**About this task**
Please write each record out again word for word.

**Given entries**
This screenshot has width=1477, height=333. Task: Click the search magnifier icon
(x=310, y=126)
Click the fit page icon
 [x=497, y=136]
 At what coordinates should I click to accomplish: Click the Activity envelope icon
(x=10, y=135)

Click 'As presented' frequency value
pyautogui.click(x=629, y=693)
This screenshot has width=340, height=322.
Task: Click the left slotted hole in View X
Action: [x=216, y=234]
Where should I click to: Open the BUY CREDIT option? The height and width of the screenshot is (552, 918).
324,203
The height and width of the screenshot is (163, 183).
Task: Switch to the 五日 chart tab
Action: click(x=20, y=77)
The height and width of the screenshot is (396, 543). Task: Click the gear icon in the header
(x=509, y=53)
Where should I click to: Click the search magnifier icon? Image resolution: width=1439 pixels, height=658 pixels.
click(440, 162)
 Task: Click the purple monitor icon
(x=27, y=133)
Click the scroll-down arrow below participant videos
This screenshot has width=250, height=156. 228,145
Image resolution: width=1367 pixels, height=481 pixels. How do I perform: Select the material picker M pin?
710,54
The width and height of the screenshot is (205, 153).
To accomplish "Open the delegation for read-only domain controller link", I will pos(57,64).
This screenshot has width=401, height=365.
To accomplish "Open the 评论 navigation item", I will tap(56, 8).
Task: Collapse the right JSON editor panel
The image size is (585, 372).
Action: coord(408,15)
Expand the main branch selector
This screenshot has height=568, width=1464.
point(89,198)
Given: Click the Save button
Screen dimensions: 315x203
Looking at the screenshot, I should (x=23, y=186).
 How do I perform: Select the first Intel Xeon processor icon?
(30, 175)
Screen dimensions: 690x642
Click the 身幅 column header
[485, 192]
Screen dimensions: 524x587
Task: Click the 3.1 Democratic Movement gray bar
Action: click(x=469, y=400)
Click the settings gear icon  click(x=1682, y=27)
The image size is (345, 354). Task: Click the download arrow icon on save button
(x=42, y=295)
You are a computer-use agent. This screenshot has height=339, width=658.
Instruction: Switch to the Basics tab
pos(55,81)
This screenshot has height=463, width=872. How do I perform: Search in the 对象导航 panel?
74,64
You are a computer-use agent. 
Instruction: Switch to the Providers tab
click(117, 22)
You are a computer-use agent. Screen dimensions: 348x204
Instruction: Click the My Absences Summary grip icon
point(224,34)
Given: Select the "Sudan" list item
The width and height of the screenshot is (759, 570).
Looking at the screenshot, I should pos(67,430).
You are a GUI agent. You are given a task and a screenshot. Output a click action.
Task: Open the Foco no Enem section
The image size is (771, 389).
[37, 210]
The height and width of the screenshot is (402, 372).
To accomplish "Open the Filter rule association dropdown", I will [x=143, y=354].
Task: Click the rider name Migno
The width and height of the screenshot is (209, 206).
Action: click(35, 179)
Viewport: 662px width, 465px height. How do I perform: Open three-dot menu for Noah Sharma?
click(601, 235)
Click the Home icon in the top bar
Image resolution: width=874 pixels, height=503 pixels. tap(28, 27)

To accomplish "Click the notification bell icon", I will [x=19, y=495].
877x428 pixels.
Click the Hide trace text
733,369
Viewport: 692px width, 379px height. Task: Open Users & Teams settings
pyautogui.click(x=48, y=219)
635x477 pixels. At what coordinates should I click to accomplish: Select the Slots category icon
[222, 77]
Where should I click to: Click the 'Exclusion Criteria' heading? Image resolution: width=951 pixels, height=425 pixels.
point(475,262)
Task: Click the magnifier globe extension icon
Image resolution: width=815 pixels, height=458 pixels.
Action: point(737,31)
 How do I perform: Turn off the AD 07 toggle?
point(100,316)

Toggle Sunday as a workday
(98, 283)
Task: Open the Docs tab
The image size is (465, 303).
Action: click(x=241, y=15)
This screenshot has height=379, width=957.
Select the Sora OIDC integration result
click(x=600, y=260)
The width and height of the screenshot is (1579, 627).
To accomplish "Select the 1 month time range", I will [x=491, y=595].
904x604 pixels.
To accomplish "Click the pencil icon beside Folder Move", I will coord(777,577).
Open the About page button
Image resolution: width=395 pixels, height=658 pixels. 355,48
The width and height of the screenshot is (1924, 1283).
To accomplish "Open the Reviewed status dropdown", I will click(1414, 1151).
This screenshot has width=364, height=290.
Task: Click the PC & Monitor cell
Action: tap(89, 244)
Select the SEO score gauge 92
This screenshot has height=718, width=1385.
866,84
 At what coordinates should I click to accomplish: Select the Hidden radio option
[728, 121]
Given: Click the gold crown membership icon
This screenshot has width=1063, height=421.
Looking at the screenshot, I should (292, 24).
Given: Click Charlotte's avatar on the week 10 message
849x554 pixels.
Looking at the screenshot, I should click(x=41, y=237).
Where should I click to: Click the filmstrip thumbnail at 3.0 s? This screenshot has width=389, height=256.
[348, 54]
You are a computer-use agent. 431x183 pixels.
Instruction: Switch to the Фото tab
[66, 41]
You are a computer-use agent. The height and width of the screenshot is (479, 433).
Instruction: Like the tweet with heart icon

**Solution to this task**
This screenshot has width=1477, height=333. Task: Click the search magnifier icon
(x=310, y=126)
Click the fit page icon
 [x=497, y=136]
 At what coordinates should I click to accomplish: Click the Activity envelope icon
(x=10, y=135)

Click 'As presented' frequency value
pyautogui.click(x=629, y=693)
This screenshot has width=340, height=322.
Task: Click the left slotted hole in View X
Action: [x=216, y=234]
Where should I click to: Open the BUY CREDIT option? The height and width of the screenshot is (552, 918).
324,203
The height and width of the screenshot is (163, 183).
Task: Switch to the 五日 chart tab
Action: click(x=20, y=77)
The height and width of the screenshot is (396, 543). Task: Click the gear icon in the header
(x=509, y=53)
Where should I click to: Click the search magnifier icon? Image resolution: width=1439 pixels, height=658 pixels.
click(440, 162)
 Task: Click the purple monitor icon
(x=27, y=133)
Click the scroll-down arrow below participant videos
This screenshot has width=250, height=156. 228,145
Image resolution: width=1367 pixels, height=481 pixels. How do I perform: Select the material picker M pin?
710,54
The width and height of the screenshot is (205, 153).
To accomplish "Open the delegation for read-only domain controller link", I will pos(57,64).
This screenshot has width=401, height=365.
To accomplish "Open the 评论 navigation item", I will tap(56, 8).
Task: Collapse the right JSON editor panel
The image size is (585, 372).
Action: coord(408,15)
Expand the main branch selector
This screenshot has height=568, width=1464.
point(89,198)
Given: Click the Save button
Screen dimensions: 315x203
Looking at the screenshot, I should (x=23, y=186).
 How do I perform: Select the first Intel Xeon processor icon?
(30, 175)
Screen dimensions: 690x642
Click the 身幅 column header
[485, 192]
Screen dimensions: 524x587
Task: Click the 3.1 Democratic Movement gray bar
Action: click(x=469, y=400)
Click the settings gear icon  click(x=1682, y=27)
The image size is (345, 354). Task: Click the download arrow icon on save button
(x=42, y=295)
You are a computer-use agent. This screenshot has height=339, width=658.
Instruction: Switch to the Basics tab
pos(55,81)
This screenshot has height=463, width=872. How do I perform: Search in the 对象导航 panel?
74,64
You are a computer-use agent. 
Instruction: Switch to the Providers tab
click(117, 22)
You are a computer-use agent. Screen dimensions: 348x204
Instruction: Click the My Absences Summary grip icon
point(224,34)
Given: Select the "Sudan" list item
The width and height of the screenshot is (759, 570).
Looking at the screenshot, I should pos(67,430).
You are a GUI agent. You are given a task and a screenshot. Output a click action.
Task: Open the Foco no Enem section
The image size is (771, 389).
[37, 210]
The height and width of the screenshot is (402, 372).
To accomplish "Open the Filter rule association dropdown", I will [x=143, y=354].
Task: Click the rider name Migno
The width and height of the screenshot is (209, 206).
Action: click(35, 179)
Viewport: 662px width, 465px height. How do I perform: Open three-dot menu for Noah Sharma?
click(601, 235)
Click the Home icon in the top bar
Image resolution: width=874 pixels, height=503 pixels. tap(28, 27)

To accomplish "Click the notification bell icon", I will [x=19, y=495].
877x428 pixels.
Click the Hide trace text
733,369
Viewport: 692px width, 379px height. Task: Open Users & Teams settings
pyautogui.click(x=48, y=219)
635x477 pixels. At what coordinates should I click to accomplish: Select the Slots category icon
[222, 77]
Where should I click to: Click the 'Exclusion Criteria' heading? Image resolution: width=951 pixels, height=425 pixels.
point(475,262)
Task: Click the magnifier globe extension icon
Image resolution: width=815 pixels, height=458 pixels.
Action: point(737,31)
 How do I perform: Turn off the AD 07 toggle?
point(100,316)

Toggle Sunday as a workday
(98, 283)
Task: Open the Docs tab
The image size is (465, 303).
Action: click(x=241, y=15)
This screenshot has height=379, width=957.
Select the Sora OIDC integration result
click(x=600, y=260)
The width and height of the screenshot is (1579, 627).
To accomplish "Select the 1 month time range", I will [x=491, y=595].
904x604 pixels.
To accomplish "Click the pencil icon beside Folder Move", I will coord(777,577).
Open the About page button
Image resolution: width=395 pixels, height=658 pixels. 355,48
The width and height of the screenshot is (1924, 1283).
To accomplish "Open the Reviewed status dropdown", I will click(1414, 1151).
This screenshot has width=364, height=290.
Task: Click the PC & Monitor cell
Action: tap(89, 244)
Select the SEO score gauge 92
This screenshot has height=718, width=1385.
866,84
 At what coordinates should I click to accomplish: Select the Hidden radio option
[728, 121]
Given: Click the gold crown membership icon
This screenshot has width=1063, height=421.
Looking at the screenshot, I should (292, 24).
Given: Click Charlotte's avatar on the week 10 message
849x554 pixels.
Looking at the screenshot, I should click(x=41, y=237).
Where should I click to: Click the filmstrip thumbnail at 3.0 s? This screenshot has width=389, height=256.
[348, 54]
You are a computer-use agent. 431x183 pixels.
Instruction: Switch to the Фото tab
[66, 41]
You are a computer-use agent. The height and width of the screenshot is (479, 433).
Instruction: Like the tweet with heart icon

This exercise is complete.